The alternatives that I can think of are:
- Heap, but that's slow.
- Static variables, but that's going to last the entire lifetime of the program, which might waste lots of memory.
回答1:
C compilers use the stack for basically everything. Well not really, there are some popular instruction sets that are stack heavy because the do or didnt have a lot of registers. So it is in part the design of the instruction set. A sane compiler design is going to have a calling convention, what are the rules for passing in parameters and for returning information. And some of those calling conventions, with a lot of registers in the ISA or not may be stack heavy or may use some registers and then rely on the stack when there are many parameters.
Then you get into what programmers are taught in school, that things like globals are bad. Now you have habits of stack heavy programmers, add to that notions of functions should be small, fit on a printed page of 12 point font or fit on your screen, etc. This creates a ton of functions all passing more and more parameters through many nested functions, sometimes it is a pointer to one structure high up in the nesting or the same value or variations of it passed over and over again. Creating a massive overuse of the stack, some variables not only live a very long time there may be dozens or hundreds of copies of that variable due to the depth of the nesting of functions and the use of the stack for passing or storing variables. Has absolutely nothing to do with a particular programming language but in part the educators opinions (that in some cases have to do with making it easier to grade papers and not necessarily making better programs) and habits.
If you have enough registers and you allow their use in the calling convention, and you have an optimizer, you can at times greatly reduce the amount of stack usage, the programmer gets involved here with their habits still and can still cause unnecessary stack consumption, and nesting that cant be inlined can still cause duplicates of items on the stack or structures or items that remain on the stack in place for the entire life of the program.

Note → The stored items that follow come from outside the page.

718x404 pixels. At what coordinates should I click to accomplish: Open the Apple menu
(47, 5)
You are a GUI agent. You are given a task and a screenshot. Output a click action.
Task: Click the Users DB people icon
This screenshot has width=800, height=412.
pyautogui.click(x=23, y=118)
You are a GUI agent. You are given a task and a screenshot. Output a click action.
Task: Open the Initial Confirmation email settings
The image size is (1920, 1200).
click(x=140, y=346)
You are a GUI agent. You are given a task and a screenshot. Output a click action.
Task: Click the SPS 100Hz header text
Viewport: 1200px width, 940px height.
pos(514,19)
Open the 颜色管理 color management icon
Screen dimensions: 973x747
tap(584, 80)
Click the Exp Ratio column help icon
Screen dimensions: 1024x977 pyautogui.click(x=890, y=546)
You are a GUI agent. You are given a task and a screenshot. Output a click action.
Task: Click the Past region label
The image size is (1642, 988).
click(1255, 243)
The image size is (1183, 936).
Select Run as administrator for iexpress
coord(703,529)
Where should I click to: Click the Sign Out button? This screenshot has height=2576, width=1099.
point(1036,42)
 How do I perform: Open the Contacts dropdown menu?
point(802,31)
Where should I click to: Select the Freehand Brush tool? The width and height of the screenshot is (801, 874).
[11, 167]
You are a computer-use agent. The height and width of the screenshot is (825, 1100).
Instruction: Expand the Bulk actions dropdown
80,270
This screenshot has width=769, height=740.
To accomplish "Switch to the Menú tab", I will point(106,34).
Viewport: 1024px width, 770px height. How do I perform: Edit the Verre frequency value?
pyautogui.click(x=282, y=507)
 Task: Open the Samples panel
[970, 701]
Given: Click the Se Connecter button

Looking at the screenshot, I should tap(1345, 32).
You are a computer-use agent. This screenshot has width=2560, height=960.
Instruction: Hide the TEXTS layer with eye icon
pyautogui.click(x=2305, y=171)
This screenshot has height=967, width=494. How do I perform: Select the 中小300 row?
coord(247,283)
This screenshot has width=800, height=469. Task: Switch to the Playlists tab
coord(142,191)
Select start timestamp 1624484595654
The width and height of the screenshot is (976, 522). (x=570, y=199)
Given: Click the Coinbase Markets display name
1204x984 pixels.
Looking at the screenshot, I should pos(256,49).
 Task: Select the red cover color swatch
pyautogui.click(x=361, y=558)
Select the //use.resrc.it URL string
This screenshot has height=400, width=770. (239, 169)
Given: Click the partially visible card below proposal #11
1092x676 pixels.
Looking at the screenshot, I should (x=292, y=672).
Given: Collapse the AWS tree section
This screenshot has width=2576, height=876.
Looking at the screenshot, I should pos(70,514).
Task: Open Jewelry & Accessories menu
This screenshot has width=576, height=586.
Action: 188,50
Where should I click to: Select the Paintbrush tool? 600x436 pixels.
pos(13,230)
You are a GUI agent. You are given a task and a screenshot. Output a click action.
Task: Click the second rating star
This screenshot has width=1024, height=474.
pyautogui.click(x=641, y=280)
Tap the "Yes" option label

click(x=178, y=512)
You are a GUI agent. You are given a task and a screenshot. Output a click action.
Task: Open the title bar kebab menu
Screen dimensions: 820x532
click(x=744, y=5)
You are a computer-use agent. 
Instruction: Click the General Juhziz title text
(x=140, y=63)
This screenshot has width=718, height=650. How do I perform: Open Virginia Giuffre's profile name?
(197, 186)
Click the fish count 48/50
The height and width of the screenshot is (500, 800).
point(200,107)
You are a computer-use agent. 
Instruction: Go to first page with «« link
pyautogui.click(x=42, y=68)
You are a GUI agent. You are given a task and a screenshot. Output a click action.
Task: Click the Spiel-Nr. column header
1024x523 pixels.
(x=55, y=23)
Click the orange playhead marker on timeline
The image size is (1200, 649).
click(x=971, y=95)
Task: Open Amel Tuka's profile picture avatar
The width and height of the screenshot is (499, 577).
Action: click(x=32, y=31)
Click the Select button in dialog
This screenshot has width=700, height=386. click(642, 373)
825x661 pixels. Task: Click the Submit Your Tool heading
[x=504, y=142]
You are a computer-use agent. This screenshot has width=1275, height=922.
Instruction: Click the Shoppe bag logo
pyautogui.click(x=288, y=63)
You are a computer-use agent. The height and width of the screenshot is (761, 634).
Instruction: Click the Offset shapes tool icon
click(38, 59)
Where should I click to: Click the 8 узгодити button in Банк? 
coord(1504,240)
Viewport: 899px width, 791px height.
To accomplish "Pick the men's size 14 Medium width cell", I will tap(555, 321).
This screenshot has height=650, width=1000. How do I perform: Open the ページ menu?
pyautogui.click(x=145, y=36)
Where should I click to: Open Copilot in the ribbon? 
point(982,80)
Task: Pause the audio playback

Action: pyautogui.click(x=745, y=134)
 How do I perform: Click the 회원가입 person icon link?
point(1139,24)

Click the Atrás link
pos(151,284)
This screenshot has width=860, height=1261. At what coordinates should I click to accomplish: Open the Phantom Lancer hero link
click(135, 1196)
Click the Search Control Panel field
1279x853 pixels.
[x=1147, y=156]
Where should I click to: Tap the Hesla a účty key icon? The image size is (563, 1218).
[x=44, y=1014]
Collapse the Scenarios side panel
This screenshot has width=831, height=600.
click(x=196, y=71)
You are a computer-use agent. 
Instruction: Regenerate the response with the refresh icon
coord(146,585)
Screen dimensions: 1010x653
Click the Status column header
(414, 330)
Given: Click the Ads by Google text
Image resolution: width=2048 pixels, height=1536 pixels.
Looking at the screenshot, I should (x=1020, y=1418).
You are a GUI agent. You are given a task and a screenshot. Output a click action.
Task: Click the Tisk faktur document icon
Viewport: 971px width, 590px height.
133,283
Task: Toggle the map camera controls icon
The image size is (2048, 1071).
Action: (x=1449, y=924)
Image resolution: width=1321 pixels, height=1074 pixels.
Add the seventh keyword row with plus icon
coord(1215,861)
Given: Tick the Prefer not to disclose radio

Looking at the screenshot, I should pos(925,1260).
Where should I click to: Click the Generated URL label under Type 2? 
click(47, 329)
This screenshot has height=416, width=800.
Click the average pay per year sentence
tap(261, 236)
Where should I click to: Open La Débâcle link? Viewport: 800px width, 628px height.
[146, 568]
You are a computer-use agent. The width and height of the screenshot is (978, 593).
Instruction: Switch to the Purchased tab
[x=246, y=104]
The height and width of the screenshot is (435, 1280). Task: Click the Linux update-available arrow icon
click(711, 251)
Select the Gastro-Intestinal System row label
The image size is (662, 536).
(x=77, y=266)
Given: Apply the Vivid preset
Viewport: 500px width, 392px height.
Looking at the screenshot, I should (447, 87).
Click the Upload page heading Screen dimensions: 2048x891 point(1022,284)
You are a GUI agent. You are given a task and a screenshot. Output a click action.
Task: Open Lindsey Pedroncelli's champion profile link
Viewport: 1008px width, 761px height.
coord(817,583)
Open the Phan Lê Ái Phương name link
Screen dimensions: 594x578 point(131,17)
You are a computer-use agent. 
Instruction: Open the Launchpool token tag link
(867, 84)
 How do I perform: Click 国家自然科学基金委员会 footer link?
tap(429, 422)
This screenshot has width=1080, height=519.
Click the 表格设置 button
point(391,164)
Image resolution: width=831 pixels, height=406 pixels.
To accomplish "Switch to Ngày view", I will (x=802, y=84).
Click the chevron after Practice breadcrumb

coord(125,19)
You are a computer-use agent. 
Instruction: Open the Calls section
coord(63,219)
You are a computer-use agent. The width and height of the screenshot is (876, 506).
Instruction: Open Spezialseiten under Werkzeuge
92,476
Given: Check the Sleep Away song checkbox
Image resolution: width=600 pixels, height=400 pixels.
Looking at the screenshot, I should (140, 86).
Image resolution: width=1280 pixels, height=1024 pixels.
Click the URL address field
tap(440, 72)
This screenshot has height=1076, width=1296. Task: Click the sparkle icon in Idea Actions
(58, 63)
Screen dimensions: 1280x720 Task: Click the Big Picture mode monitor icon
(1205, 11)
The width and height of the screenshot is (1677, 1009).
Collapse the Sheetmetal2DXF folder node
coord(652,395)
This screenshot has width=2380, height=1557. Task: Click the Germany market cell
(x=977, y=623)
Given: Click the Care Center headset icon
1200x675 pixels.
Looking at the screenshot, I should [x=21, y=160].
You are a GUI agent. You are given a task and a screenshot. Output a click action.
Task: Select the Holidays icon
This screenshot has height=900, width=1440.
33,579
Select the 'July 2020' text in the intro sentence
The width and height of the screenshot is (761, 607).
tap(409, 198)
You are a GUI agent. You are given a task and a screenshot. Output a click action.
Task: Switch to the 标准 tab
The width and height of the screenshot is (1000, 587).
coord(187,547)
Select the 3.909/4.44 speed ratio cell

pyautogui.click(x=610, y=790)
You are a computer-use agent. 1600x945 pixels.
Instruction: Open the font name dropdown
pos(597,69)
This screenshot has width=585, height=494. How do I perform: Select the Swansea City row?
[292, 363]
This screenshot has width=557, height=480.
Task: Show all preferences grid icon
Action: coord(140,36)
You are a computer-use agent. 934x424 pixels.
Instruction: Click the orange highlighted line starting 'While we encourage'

Globals and static locals which I like to call local globals are in .data not on the stack. There are programmers that will create variables or structs at the main() level that are passed on down through every level of nesting, costing consumption of the parameter passing which could have been used more efficiently if it is a stack heavy calling convention, even with pass by reference you are still burning a pointer every level, where a static global would have been far cheaper, a local global would have still cost you the same amount as the not static local at that top level. you cant simply state that globals or static locals cost you more, I would argue they are far less consumption, depends on your programming habits and choice of variables, if you create a new variable with a new name for every little possible thing sure you could get into trouble. But for example when you want to do microcontroller work or other embedded work where you are extremely constrained on resources, using only globals for example gives you a far better chance of success, your memory usage is almost fixed, you still have storage for the return address for functions that are nested and dont get inlined. that is a bit extreme, with practice you can use locals that you have a pretty good chance of being optimized away into registers and not use the stack. It is very programmer, processor, and compiler dependent as to whether heavy local use or heavy global use actually consumes less memory. heavy local use has the potential for only being temporary use, but for constrained systems, the analysis required to insure you dont crash the stack into the program or heap takes a lot more work to insure safety, every line of code you add or remove can have dramatic affects on the stack usage when heavy on the local variables. Any scheme to detect stack usage instantly costs you lots of resources burning up more of that space without adding any new application high level code.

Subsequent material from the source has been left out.